Take the data below and extract the lines from the one with "This screenshot has height=921, width=481." to the one with "624x394 pixels.", inclusive, exactly as written.

▼▼▼

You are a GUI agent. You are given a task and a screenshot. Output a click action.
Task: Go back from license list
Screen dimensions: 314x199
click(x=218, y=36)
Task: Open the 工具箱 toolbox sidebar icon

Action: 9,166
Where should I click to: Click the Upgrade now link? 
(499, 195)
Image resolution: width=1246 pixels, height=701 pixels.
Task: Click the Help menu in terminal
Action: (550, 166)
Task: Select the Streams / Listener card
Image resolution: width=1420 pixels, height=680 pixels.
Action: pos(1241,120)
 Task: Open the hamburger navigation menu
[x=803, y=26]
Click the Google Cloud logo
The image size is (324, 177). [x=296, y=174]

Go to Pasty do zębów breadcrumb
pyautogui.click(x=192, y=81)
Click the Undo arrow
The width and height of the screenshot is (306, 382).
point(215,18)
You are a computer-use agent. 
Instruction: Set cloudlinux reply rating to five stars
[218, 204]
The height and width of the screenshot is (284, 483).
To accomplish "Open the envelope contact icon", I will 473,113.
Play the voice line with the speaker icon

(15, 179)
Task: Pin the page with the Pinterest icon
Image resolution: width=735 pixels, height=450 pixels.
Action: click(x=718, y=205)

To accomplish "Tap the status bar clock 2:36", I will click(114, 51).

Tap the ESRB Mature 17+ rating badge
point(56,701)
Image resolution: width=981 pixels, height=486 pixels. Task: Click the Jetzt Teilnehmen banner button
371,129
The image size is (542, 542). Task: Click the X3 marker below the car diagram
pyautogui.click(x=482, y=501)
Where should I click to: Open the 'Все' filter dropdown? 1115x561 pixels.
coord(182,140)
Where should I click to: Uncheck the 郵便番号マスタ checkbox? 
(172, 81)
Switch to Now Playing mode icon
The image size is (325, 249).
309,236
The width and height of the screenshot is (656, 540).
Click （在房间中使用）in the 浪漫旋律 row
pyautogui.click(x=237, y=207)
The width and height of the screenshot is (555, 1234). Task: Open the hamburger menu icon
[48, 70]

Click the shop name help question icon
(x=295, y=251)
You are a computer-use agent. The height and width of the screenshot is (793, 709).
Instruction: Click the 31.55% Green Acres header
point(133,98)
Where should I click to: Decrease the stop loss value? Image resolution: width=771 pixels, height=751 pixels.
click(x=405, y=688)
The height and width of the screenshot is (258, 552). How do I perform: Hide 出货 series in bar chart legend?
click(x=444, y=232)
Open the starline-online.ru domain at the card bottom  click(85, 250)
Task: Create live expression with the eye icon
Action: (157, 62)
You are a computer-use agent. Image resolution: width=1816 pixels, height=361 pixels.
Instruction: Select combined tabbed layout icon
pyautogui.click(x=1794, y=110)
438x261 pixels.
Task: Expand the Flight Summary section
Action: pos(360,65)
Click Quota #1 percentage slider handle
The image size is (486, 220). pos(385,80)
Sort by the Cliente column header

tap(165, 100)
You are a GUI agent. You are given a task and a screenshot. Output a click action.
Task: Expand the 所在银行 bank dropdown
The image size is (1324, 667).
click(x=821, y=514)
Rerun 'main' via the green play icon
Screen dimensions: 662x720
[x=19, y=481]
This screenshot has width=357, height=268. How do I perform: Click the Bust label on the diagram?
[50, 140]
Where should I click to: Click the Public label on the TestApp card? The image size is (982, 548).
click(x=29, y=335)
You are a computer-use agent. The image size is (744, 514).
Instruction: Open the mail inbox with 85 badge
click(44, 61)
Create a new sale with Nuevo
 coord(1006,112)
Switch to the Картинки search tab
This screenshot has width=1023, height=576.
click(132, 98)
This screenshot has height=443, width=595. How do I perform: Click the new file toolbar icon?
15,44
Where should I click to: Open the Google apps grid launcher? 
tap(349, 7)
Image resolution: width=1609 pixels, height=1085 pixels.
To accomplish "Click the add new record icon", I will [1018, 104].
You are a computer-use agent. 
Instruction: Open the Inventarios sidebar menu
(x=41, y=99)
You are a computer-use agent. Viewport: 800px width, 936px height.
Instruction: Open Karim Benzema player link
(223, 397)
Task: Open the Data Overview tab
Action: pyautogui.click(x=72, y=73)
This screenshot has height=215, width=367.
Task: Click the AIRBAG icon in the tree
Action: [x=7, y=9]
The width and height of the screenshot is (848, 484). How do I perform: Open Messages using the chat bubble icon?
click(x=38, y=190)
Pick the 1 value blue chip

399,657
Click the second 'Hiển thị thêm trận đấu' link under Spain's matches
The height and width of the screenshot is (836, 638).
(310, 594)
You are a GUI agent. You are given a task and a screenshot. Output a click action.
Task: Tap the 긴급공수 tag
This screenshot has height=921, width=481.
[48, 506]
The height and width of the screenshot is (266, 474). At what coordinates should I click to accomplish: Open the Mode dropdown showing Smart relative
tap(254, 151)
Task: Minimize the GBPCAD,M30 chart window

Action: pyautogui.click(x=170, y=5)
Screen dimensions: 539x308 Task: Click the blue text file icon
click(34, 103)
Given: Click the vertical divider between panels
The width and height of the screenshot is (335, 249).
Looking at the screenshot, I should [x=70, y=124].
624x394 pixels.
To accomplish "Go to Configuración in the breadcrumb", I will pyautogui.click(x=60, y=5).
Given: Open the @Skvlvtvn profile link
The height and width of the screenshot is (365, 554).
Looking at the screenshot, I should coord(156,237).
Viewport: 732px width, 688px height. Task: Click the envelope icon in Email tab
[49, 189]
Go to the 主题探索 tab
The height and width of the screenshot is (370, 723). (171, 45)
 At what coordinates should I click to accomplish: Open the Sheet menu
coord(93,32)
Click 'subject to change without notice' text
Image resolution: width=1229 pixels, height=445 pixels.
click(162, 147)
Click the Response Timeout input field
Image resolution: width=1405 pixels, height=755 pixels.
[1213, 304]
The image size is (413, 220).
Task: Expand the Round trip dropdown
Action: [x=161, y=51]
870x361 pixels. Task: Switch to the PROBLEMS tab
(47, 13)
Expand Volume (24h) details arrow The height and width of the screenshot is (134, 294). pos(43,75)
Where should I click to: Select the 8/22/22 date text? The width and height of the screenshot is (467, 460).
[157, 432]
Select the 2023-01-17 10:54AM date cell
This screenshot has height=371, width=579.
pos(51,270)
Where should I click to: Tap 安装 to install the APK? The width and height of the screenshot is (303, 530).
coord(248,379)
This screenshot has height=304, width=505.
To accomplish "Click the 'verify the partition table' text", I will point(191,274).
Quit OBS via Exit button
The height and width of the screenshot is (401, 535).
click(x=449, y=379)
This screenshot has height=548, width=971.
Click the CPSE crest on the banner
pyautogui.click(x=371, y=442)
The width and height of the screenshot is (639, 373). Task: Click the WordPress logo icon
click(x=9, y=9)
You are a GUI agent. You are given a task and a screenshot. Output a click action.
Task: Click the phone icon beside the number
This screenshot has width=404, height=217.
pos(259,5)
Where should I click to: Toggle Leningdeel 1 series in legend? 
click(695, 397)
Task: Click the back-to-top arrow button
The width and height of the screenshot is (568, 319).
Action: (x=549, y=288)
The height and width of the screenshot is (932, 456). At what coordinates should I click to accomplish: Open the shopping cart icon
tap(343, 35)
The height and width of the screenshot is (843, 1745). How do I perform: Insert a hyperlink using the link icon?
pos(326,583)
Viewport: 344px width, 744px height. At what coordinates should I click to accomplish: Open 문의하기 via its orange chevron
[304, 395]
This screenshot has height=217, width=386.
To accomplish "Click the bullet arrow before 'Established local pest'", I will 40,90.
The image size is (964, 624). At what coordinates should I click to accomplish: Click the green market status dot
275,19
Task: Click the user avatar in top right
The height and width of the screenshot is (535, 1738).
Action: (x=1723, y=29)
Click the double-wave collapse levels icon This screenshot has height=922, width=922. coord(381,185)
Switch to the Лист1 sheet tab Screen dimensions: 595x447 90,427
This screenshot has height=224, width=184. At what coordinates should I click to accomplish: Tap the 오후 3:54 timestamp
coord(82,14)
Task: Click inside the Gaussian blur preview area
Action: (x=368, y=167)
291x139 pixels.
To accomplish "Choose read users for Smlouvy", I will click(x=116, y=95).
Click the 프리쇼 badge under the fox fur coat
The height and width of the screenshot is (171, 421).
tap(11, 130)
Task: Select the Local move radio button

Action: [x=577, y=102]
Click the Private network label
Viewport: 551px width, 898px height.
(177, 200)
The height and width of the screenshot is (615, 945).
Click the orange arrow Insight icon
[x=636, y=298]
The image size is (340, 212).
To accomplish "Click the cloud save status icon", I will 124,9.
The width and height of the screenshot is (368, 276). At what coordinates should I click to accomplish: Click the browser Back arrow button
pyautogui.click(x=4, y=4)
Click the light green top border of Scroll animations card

▲▲▲

Solution for this exercise.
This screenshot has height=921, width=481.
[48, 506]
The height and width of the screenshot is (266, 474). At what coordinates should I click to accomplish: Open the Mode dropdown showing Smart relative
tap(254, 151)
Task: Minimize the GBPCAD,M30 chart window

Action: pyautogui.click(x=170, y=5)
Screen dimensions: 539x308 Task: Click the blue text file icon
click(34, 103)
Given: Click the vertical divider between panels
The width and height of the screenshot is (335, 249).
Looking at the screenshot, I should [x=70, y=124].
624x394 pixels.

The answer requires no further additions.